[EXERCISE DESCRIPTION] From the entries that follow, pick out all lines holding "Print".

================

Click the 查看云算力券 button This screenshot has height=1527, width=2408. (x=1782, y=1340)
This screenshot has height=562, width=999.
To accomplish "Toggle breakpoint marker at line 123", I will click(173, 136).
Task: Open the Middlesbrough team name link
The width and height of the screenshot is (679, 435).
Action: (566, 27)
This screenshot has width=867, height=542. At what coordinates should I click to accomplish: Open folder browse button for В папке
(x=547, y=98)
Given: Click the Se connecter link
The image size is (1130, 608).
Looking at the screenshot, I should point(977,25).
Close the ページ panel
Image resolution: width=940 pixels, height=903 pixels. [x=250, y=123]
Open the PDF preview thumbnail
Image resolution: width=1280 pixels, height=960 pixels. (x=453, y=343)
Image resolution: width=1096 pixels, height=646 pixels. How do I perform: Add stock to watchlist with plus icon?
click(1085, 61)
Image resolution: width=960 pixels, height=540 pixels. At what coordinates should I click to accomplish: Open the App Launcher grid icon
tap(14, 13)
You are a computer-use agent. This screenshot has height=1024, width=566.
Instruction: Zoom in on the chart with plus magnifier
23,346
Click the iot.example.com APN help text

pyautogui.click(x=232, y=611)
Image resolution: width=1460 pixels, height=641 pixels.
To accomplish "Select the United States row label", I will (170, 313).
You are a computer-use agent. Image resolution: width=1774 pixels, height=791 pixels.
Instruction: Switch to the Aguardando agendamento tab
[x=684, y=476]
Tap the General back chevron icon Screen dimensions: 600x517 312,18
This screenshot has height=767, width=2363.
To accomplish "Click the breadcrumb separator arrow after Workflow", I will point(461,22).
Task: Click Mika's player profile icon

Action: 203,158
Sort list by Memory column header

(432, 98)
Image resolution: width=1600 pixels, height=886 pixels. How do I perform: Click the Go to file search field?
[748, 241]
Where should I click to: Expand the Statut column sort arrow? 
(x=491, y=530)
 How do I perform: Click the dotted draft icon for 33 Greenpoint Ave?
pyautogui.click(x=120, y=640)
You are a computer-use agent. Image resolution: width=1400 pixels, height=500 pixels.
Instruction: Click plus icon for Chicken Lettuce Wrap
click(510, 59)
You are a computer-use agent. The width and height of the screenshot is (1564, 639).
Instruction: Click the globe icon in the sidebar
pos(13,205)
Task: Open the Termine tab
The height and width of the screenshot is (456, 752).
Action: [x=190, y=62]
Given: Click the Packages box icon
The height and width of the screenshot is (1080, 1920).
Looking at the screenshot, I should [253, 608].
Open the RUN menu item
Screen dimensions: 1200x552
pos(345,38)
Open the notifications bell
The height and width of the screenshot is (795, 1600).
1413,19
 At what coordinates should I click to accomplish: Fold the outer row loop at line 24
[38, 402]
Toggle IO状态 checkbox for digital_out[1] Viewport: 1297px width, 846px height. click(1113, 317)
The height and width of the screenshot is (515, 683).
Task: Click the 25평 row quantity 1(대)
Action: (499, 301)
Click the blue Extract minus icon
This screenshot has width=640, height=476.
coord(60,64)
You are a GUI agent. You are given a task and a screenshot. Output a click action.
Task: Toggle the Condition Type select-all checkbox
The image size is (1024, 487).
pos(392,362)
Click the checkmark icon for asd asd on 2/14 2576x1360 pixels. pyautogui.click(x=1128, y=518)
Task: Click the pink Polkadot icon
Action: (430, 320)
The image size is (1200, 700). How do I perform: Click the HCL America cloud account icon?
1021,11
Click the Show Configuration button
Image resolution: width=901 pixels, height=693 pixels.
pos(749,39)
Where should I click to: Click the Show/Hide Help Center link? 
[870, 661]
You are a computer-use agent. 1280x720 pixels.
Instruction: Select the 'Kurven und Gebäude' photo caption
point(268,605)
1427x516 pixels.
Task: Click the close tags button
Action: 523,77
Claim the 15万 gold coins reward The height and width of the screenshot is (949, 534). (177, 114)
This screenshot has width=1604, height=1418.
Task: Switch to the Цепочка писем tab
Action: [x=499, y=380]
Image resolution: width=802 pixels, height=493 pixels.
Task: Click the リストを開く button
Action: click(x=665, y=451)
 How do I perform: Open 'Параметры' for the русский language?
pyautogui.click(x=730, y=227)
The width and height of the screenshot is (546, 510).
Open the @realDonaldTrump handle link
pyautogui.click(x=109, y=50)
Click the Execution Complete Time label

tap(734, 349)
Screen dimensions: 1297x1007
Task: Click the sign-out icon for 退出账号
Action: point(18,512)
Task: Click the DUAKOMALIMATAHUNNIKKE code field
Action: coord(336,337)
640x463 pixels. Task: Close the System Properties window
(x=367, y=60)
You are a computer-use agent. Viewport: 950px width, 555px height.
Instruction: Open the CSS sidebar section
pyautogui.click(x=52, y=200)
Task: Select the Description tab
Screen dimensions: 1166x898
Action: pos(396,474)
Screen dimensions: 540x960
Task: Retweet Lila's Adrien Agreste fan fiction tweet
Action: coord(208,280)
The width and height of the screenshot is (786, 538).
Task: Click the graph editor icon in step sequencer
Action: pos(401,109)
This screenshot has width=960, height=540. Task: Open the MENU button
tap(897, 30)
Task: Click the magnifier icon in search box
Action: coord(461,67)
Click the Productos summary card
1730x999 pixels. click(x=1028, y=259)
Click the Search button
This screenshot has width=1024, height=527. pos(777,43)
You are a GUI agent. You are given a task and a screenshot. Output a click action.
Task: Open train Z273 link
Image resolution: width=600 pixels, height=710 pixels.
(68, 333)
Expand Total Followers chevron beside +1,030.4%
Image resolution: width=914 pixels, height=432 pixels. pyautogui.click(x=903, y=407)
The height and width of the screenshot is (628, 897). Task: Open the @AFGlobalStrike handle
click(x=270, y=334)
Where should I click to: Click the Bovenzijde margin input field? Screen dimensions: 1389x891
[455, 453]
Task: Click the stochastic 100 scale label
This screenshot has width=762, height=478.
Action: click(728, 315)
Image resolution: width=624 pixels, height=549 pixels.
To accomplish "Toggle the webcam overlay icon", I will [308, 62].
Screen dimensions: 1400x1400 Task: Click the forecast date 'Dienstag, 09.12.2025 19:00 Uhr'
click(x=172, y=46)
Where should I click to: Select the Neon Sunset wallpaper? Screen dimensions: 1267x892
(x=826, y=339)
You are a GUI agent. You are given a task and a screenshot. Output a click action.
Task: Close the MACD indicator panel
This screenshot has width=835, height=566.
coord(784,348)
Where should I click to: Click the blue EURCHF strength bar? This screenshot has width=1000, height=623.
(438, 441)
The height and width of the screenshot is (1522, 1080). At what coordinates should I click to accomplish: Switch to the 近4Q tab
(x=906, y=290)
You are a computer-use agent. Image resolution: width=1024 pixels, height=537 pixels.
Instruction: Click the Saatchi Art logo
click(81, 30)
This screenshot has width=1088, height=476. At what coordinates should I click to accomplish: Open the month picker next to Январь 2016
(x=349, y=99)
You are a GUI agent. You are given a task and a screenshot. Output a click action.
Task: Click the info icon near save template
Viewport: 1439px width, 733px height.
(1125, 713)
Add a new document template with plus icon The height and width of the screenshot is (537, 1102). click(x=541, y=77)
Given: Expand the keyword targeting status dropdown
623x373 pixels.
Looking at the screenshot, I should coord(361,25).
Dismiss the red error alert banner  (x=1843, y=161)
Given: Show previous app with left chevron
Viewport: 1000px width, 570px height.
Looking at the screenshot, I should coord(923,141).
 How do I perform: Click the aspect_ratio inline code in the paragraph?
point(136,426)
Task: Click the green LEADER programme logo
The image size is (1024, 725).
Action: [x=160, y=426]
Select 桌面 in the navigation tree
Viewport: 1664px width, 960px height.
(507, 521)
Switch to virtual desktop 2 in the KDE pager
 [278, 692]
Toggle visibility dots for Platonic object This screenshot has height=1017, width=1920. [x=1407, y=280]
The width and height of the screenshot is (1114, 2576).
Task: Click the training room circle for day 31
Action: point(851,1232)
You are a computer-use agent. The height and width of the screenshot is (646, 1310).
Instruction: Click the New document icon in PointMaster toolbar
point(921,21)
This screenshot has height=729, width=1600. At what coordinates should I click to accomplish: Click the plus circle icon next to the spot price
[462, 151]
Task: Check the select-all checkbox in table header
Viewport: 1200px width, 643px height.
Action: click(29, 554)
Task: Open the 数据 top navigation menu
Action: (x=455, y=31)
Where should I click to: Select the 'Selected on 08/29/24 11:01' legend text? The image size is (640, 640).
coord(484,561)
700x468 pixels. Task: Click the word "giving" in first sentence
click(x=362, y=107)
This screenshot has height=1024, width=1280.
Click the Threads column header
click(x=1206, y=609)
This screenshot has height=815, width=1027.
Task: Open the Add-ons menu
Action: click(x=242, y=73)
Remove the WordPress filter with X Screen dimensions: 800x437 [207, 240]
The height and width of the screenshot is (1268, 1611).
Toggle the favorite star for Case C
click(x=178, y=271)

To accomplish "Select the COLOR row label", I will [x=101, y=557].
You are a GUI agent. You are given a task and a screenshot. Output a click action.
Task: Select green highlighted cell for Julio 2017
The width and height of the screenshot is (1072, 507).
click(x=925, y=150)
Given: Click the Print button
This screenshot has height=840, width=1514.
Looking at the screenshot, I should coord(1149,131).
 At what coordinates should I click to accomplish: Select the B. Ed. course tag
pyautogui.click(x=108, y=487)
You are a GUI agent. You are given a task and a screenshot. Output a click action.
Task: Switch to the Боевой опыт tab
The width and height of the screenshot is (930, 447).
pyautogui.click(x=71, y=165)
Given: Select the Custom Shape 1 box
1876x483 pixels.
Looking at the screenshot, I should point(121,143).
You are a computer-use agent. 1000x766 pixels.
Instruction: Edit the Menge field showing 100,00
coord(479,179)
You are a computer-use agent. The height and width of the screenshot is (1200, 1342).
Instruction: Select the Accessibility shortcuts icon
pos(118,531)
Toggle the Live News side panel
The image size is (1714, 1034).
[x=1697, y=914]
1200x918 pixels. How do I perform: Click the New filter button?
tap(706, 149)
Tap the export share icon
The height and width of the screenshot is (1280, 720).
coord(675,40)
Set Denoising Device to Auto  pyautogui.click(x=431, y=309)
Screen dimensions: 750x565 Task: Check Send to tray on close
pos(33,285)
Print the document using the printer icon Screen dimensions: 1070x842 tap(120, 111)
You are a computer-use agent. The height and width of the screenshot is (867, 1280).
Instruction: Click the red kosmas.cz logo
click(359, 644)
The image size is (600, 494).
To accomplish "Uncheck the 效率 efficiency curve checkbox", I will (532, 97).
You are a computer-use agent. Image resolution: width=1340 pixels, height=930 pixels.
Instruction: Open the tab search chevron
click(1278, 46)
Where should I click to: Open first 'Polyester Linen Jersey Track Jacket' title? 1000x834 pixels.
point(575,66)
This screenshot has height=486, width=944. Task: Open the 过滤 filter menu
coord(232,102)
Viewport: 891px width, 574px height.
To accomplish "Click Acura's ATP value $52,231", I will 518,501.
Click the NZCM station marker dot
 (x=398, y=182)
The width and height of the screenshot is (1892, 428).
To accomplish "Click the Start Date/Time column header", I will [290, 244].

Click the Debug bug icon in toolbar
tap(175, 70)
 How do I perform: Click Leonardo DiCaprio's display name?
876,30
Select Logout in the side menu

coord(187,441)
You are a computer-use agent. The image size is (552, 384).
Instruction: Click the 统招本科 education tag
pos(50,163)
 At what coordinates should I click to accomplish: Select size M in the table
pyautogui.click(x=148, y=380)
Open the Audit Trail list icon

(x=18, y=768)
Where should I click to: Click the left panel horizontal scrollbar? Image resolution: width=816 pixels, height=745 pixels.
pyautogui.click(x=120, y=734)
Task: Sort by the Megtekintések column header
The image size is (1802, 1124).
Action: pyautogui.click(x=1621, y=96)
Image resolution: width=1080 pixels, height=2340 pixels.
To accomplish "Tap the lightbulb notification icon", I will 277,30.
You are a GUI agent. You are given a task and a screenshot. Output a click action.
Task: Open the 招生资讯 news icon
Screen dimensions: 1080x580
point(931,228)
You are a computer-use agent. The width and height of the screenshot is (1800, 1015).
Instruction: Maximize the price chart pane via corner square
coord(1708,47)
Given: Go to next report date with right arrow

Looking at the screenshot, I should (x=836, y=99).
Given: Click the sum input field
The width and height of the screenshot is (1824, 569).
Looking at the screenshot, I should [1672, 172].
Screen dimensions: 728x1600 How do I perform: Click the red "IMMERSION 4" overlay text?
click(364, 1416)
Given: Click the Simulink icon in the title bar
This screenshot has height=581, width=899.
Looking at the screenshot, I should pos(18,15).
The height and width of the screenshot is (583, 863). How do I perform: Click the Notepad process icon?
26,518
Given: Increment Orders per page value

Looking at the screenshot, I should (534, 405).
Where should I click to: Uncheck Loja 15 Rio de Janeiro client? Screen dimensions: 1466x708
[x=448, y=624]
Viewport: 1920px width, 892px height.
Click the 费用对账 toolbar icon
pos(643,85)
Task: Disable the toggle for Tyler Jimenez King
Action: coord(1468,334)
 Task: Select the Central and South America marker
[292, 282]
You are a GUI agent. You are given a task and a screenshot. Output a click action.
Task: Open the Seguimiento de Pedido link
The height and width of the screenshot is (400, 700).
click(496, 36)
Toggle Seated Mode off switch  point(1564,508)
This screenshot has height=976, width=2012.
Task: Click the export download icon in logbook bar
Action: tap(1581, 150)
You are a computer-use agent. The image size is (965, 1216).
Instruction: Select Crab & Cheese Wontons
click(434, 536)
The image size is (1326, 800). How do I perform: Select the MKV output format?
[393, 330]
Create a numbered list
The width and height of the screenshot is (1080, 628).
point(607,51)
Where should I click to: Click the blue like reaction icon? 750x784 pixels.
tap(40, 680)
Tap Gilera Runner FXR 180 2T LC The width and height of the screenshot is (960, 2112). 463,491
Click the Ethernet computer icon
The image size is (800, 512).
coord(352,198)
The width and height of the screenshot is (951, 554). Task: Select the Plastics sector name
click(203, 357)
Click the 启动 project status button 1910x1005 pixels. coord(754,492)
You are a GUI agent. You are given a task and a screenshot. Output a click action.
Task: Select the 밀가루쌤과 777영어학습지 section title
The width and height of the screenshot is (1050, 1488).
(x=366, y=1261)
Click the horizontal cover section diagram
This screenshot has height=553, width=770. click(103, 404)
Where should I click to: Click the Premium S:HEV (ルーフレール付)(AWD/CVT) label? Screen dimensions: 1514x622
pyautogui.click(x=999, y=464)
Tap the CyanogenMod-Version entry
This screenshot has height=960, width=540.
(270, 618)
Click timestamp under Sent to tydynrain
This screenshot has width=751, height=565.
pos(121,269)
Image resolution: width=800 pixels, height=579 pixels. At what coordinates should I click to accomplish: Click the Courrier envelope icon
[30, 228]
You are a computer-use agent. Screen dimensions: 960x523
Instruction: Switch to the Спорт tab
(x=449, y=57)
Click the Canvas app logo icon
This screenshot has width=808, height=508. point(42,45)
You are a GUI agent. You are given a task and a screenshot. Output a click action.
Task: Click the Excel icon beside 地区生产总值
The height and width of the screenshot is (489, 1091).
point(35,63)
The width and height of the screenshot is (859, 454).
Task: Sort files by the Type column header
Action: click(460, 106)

================

[YOUR SOLUTION]
Given: Click the Print button
Print the document using the printer icon Screen dimensions: 1070x842 tap(120, 111)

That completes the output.